What you are asked to do: Reproduce, character for character, the part of the entries that opens with the line containing "Select the 白马义从" and closes with the line containing "This screenshot has width=1568, height=759.", including both of those lines.

Entries on locating visible targets
^^^^^^^^^^^^^^^^

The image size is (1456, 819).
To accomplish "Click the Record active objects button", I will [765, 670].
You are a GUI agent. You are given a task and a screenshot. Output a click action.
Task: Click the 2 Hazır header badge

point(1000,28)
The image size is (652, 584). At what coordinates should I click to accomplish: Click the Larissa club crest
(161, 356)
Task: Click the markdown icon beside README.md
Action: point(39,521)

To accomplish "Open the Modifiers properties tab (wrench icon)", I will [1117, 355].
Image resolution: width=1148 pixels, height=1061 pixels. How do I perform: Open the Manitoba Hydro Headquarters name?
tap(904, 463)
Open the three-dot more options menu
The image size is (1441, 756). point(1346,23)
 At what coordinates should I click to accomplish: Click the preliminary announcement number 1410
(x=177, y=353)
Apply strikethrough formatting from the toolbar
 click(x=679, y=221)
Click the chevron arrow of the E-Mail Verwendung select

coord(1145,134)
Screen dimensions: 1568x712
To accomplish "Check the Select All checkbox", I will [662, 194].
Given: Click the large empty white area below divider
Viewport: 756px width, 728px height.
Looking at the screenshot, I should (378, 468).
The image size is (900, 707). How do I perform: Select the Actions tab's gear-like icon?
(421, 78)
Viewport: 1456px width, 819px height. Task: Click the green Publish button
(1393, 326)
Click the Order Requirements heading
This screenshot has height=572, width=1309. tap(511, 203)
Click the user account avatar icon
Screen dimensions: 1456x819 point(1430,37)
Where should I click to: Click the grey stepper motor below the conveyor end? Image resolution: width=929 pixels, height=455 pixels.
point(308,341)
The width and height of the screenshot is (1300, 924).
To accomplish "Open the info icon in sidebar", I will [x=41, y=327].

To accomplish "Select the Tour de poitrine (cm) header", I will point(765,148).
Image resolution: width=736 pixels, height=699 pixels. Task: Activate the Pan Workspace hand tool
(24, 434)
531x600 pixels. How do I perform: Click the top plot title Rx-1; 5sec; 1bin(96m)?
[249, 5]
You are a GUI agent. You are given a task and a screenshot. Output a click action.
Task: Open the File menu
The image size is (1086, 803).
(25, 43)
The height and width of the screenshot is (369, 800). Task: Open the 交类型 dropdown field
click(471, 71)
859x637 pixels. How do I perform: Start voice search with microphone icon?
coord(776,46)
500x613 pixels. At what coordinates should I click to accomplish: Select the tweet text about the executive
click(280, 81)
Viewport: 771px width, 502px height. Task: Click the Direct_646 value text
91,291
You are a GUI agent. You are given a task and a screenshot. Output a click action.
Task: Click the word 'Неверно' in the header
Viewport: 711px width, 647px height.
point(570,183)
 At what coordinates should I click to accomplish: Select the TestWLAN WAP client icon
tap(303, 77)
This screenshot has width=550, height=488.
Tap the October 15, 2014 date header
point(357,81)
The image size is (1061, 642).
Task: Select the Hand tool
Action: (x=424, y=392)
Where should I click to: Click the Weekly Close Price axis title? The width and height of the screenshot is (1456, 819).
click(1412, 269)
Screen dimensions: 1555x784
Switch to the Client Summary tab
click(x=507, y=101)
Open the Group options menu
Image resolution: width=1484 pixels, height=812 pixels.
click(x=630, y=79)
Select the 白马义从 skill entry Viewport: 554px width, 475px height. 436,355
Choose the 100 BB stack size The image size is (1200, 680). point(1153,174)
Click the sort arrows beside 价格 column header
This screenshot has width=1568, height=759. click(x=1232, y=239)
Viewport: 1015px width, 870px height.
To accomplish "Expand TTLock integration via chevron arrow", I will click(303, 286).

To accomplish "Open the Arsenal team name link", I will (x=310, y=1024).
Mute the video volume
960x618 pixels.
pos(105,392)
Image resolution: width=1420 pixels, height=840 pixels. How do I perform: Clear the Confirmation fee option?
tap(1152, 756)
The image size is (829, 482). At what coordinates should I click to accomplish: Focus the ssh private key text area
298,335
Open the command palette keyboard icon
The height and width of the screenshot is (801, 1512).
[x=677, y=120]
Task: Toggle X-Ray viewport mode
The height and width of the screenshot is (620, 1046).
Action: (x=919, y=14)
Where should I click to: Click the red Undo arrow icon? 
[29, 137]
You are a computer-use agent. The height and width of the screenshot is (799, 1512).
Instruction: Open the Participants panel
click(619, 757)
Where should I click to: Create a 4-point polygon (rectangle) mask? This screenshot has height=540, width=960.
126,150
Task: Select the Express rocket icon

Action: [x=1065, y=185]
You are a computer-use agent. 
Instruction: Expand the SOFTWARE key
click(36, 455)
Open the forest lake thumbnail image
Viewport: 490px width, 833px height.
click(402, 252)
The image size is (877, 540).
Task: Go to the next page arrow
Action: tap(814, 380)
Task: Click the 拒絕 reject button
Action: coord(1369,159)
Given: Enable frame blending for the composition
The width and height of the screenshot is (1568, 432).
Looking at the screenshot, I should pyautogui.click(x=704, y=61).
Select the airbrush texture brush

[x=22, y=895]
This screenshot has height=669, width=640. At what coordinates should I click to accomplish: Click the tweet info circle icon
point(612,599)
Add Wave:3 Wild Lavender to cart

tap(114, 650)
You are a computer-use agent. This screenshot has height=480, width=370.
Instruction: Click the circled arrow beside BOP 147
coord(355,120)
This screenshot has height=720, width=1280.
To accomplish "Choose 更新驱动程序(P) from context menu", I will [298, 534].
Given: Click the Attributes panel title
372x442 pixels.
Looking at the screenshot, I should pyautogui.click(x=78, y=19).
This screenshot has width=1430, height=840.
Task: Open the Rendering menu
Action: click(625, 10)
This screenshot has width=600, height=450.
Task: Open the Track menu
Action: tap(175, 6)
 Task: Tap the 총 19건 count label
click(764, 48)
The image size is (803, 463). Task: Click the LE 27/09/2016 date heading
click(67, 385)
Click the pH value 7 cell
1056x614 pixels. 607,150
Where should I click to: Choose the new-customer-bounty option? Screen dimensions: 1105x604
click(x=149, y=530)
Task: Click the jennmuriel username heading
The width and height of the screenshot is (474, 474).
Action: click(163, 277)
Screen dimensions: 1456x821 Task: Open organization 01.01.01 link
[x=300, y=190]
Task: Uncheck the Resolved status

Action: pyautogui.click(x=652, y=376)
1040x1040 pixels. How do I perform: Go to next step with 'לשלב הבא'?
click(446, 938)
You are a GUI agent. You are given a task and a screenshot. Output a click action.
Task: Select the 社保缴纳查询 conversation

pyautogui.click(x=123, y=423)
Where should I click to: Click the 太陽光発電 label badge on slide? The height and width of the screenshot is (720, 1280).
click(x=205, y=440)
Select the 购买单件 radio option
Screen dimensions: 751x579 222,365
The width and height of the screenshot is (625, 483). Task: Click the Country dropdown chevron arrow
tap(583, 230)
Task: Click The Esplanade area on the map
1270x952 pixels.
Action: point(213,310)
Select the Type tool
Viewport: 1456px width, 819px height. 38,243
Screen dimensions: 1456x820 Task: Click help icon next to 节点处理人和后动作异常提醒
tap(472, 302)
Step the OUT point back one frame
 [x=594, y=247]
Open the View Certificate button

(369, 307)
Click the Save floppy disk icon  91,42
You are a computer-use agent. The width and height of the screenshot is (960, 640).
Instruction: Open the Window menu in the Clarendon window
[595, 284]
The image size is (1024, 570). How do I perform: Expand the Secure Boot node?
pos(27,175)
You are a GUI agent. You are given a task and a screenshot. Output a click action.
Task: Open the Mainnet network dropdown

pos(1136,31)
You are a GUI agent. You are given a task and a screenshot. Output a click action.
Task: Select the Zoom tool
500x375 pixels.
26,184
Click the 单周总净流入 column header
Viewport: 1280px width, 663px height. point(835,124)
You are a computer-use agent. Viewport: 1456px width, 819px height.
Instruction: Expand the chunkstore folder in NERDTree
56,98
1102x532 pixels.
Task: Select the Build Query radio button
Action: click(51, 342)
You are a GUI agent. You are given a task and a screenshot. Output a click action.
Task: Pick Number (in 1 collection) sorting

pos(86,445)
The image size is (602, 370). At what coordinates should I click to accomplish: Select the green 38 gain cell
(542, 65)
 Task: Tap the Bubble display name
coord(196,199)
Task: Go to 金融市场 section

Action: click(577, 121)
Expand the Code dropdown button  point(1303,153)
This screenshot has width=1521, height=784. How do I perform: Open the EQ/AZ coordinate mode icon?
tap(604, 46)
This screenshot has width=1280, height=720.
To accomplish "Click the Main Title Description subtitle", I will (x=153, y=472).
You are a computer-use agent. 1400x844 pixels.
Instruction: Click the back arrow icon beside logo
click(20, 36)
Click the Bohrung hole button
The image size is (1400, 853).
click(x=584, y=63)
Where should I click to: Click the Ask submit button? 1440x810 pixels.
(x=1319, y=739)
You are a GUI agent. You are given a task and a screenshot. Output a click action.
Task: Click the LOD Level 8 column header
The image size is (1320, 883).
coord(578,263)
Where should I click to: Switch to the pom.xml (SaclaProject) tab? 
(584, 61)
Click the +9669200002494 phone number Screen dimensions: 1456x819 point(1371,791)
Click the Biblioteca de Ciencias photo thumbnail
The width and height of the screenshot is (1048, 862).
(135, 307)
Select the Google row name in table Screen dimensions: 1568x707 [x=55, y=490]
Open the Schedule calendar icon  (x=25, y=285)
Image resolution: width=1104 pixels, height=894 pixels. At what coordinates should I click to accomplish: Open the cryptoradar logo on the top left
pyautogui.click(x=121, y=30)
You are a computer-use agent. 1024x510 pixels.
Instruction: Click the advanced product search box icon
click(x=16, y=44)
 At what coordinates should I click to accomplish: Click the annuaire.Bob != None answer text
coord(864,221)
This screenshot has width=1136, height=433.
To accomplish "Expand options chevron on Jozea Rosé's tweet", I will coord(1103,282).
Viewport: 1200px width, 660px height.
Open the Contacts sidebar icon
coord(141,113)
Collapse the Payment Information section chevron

^^^^^^^^^^^^^^^^

Answer in full:
Select the 白马义从 skill entry Viewport: 554px width, 475px height. 436,355
Choose the 100 BB stack size The image size is (1200, 680). point(1153,174)
Click the sort arrows beside 价格 column header
This screenshot has width=1568, height=759. click(x=1232, y=239)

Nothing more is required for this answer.